Ton Miras Neira, far left, said community health workers provide culturally competent and financially beneficial care, often ensuring treatments are successful where they otherwise might fall short. (Submitted)
TOPEKA — As a deaf-blind interpreter in Spain, Ton Miras Neira found a need for more health workers focused on empowering and understanding underrepresented communities.
So when Neira came to the United States in 2012, he began a career as a community health worker — frontline public health workers who are either trusted community members or have an unusually close understanding of those they serve. Miras embedded himself within hospitals, working in the emergency room, but he would also spend time with patients in their homes, building a rapport and developing more competent care plans.
Neira, who works as a community health worker project manager at the University of Kansas Medical Center, said this can ensure treatments are successful where they otherwise might fall short.
“Sometimes it’s like (doctors) don’t understand why their client is being compliant with the medication for diabetes but the outcomes are not good, and as the community health worker, you go to the house and you see that they are still drinking sodas or they are not working,” Neira said. “No provider or no staff, medical staff that is inside the hospital or clinic, is going out in the community to do that.”
This year, the Kansas Department of Health and Environment announced a new certification for these health workers, the first in the state to recognize the role they play in linking communities to health and social services. Development of the certification involved more than 40 members of the Kansas Community Health Worker Coalition and lasted five years.
“Having a certification process for CHWs is key to expanded career options and future opportunities,” said Stefanie Olson, KDHE CHW section director, when announcing the certification.
KDHE said a Certification Task Force was created out of the need to investigate paths for certification and started in the coalition’s Sustainability Committee.
To be eligible, residents must have a high school diploma or equivalent, although some exceptions may be made. They must also complete one of two pathways — an education pathway involving the completion of a KDHE-approved training program and a work experience pathway demonstrating 8,000 hours over three years of volunteer experience.
“As we see validation of CHWs through the certification process, more groups like the Governor’s Commission on Racial Equity and Justice will recognize the role that community health workers can play in addressing long-standing health disparities and improving health equity, and improving access to education and economics,” said David Jordan, president of United Methodist Health Ministry Fund.
Jordan said community health workers have been used since the 1960s, so they are not a new provider, but they’ve been used in different ways at the community level.

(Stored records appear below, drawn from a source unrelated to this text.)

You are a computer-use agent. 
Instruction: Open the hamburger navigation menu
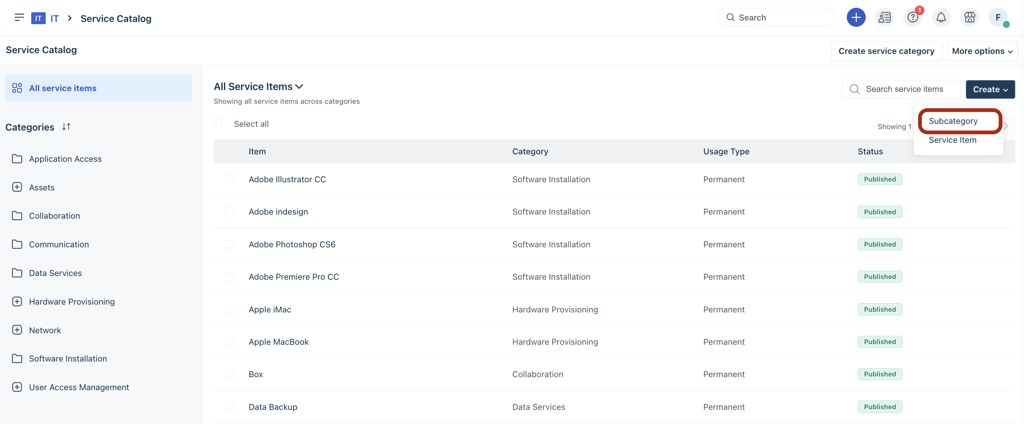pyautogui.click(x=19, y=18)
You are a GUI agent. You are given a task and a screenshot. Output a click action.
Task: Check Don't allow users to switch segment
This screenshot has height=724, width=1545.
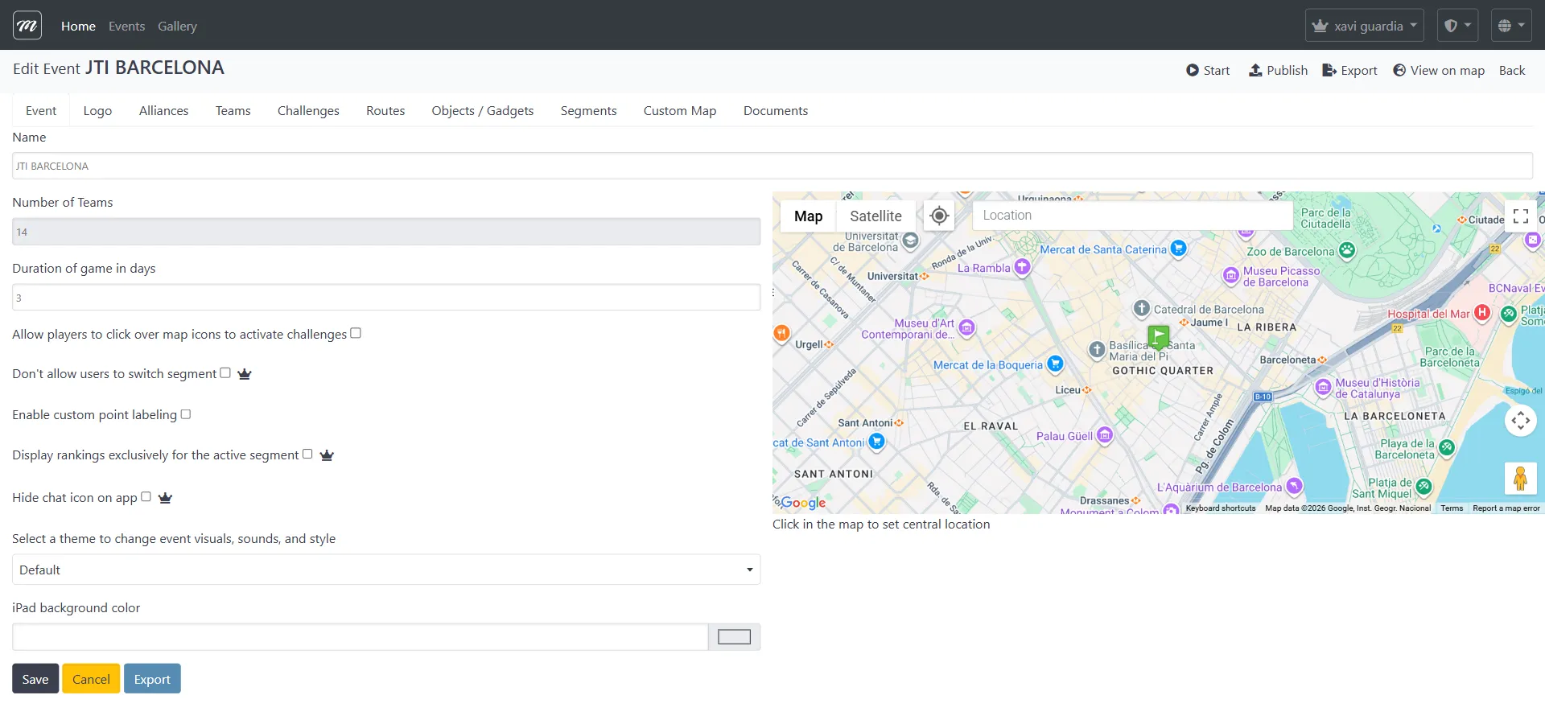225,372
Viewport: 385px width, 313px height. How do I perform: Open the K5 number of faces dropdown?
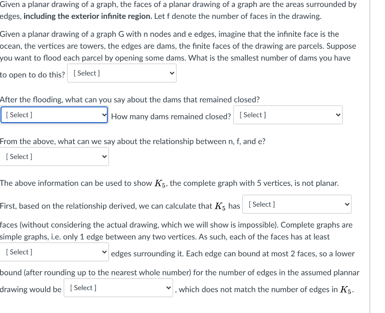[x=297, y=204]
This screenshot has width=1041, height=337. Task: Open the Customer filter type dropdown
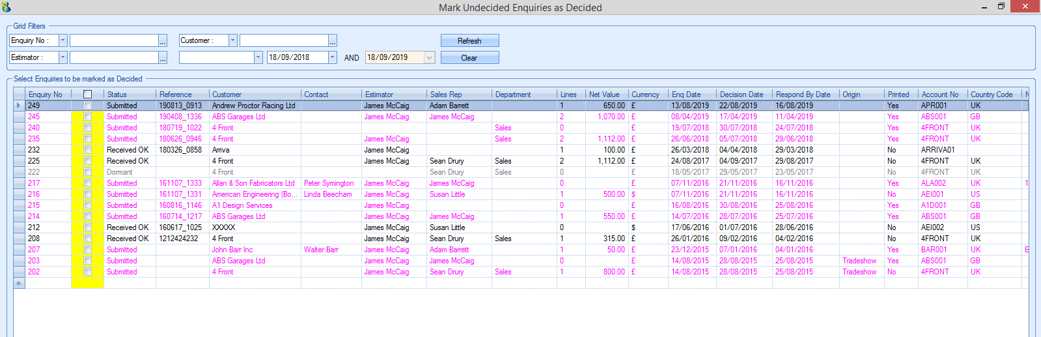232,40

Treva Smith, a care coordinator for KC CARE Health Center, touted the move as a major step in bringing Kansas to the forefront of this issue of culturally competent care.
“The certification and education piece are huge, and so I’m very proud to say that Kansas is right up there in the top five, at least 10 for sure, of states that are making headway with the community health workforce,” Smith said.

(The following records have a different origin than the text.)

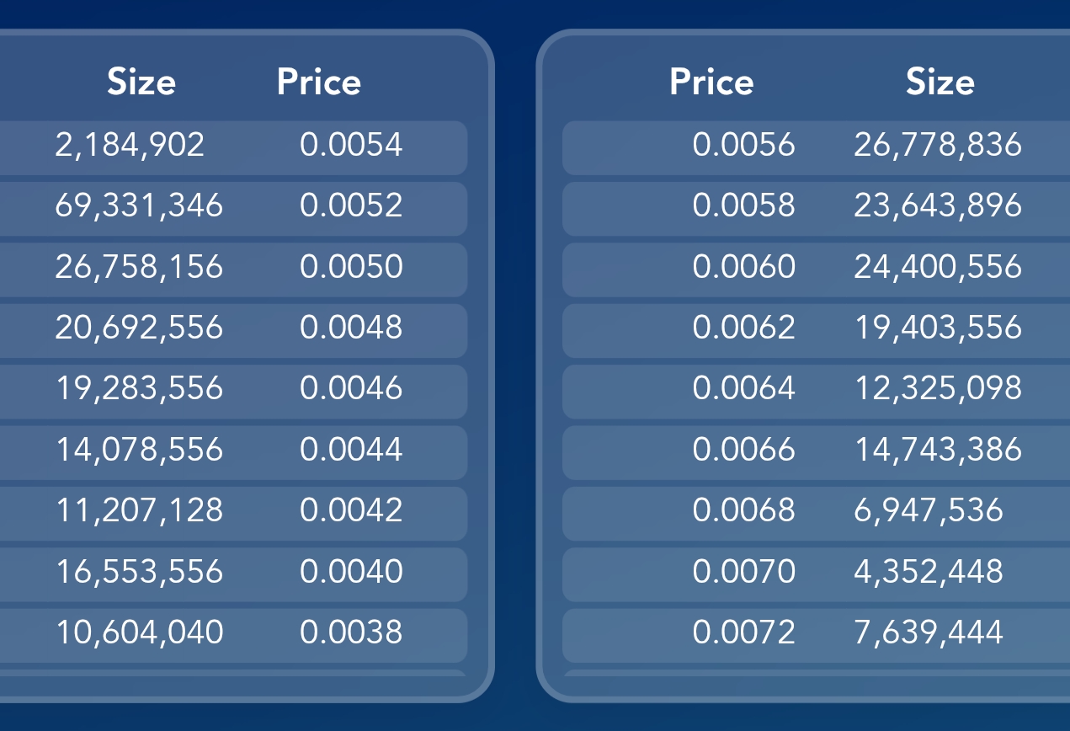Click the ask Price column header
This screenshot has width=1070, height=731.
[711, 83]
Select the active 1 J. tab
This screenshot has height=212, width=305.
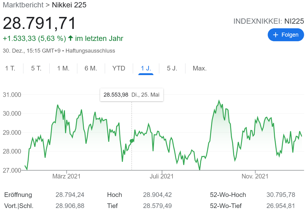(x=146, y=68)
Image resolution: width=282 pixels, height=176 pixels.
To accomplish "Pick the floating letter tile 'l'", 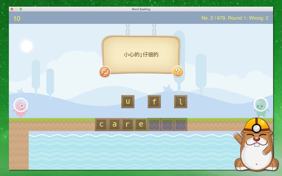I will click(180, 101).

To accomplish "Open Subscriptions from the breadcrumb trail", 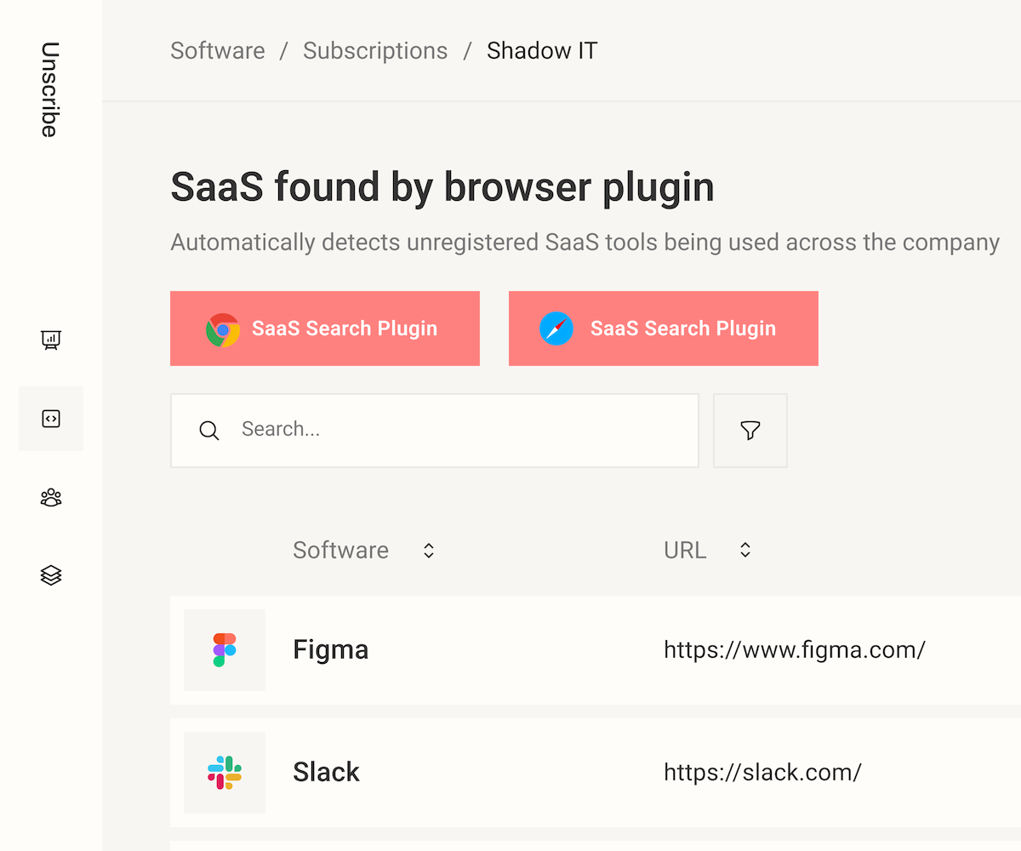I will [375, 50].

Cultural competency and financial benefits
Smith saw firsthand the benefits of culturally competent care in a previous role with the Kansas Breastfeeding Coalition. In some cultures, people do not even consider breastfeeding, she said.
“Introducing something that is fairly simple for women and has such huge health benefits is magnificent,” Smith said. “Safe Sleep is another one. We just do what we’ve always done or what we’ve seen done, but when you can talk to someone and really take that time with them, help them understand and provide them the resources that they need to get it done, that is a game changer.”
By embedding in local hospitals and health centers, community health workers can connect the dots and address dilemmas of culture, bridging the gap between the health system and clients, Smith said.
Neira said ensuring proper representation among CHWs is the first step he and his team take at KU Med, where they have almost 60 health workers across Kansas. Before they hire anyone, they check the demographics of different countries and conduct interviews based on the uniqueness of the community they are looking to serve.
“We have one CSW in Finney County who comes from the Afghanistan community, and we have CHWs who are Latino, and we have CHW representing the African American community,” Neira said. “If you don’t have that, you are not addressing the cultural barrier.”
Beyond cultural benefits, community health workers can also provide financial relief for the state by taking pressure off emergency systems, providing increased primary and preventive care and better chronic disease management. A 2020 University of Penn study found for every dollar invested in community health workers has a return on investment of $2.47.
“They’re also saving individual providers money because they’re able to make sure that they provide that really important community level connection to patients that don’t exist within the four walls of their clinic or their hospital, which is really what’s driving the fact that Americans are so dissatisfied with the health system,” Jordan said.